A good many of the sailors got engaged, and some got married. They married every kind of woman: Chinese, Polynesian, and naturalized Jap. Prostitutes were found who had married a dozen men and were getting allotments from all of them. Steps were taken to curb a number of women from marrying men they thought were in a particularly dangerous branch of the service and might leave them government life insurance. It was recalled to the men that they could not make out allotments to people who were not members of their family. Still men tried to make out allotments to sweethearts, friends, bartenders, people they met in the street.

“I don't care,” they said, “I can't use it myself.”

“Save it,” they were told. “You can use it later.”

“All right,” they said, “I'll save it.”

Still most of them didn't save any money they did not sign away in allotments. They bought vanity cases, rings, gold watches, and pressed them on girls they took out for a night.

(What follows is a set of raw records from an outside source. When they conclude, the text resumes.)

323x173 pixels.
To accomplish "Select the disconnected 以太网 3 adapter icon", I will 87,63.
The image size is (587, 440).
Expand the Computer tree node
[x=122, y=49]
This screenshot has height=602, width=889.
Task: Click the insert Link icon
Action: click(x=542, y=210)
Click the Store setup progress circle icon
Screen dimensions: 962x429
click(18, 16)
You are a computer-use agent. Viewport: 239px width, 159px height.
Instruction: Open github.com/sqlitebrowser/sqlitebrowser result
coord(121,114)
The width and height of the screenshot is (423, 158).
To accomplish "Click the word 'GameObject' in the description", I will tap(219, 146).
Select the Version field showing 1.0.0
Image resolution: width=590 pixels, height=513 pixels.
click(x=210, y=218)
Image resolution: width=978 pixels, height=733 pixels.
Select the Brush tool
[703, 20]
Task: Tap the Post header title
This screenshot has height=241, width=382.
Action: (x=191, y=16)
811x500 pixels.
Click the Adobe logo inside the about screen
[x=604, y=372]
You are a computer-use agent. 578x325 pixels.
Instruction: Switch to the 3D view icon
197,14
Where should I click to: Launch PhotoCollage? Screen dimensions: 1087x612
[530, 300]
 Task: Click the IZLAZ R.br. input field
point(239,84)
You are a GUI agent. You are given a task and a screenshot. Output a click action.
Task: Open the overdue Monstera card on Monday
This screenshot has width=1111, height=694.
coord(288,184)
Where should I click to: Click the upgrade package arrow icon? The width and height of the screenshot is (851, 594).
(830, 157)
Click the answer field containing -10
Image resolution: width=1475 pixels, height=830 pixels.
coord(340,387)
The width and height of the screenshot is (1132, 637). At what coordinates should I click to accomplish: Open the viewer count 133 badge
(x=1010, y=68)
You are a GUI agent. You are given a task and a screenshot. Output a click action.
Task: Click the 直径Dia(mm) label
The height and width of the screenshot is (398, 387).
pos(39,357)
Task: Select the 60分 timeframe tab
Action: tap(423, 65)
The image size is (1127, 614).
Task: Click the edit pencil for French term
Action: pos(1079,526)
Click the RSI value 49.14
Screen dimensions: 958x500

“Take it,” they'd say, “I want you to have it.”

They joined part-time work organizations and hired themselves out to watch babies at night. They played catch like boys in the street. They organized baseball games, football games, and basketball matches between ships, between departments on a ship, between somebody and anybody. They heavily patronized a printing shop that made copies of newspapers with headlines to order.

“Samuel Brigham, Seaman Second Class, Wins Congressional Award. Grantsville, Illinois, Boy Earns Nation's Highest Honor.”

Every photograph shop in the city was working day and night. The sailors had snapshots made of themselves with their arms around girls, with their arms around shipmates, with their arms around anybody. They had enlarged photographs made of themselves, portraits, sketches, tinted pictures that made their flesh a rose color and their hair either bright yellow, mahogany brown, or jet black. One enterprising photographer worked overtime taking pictures of men and sketching on them realistic looking beards, mustaches, and long, unkempt haircuts. The same photographer would take a picture of a seaman and insert his face and figure into a uniform of whatever rank ordered. Most of the photography shops had buxom hula girls in brief pseudo-grass costumes continually on hire to pose on the laps of sailors.

Every ship, shore establishment, and public building displayed posters warning against venereal disease. They all showed pictures of pretty women.

“Beware,” they said, “VD Means Trouble.”

“Better Be Good Than Be Crippled!”

“If She's Friendly, Look Out!”

Every two or three blocks in the city there were prophylaxis stations for the prevention of venereal disease, and the men stood in lines outside of these fidgeting and joking self-consciously. Sometimes a seaman hardly older that a schoolboy was found crying on a street corner or on a bench in the park.

“Come on,” his friends would shout, “cheer up! What you need is another drink.”

The sailors were great singer. They sang in the churches, in the bars, and on the streets. They sang hymns, Tin-Pan Alley jargon, and songs they made up themselves.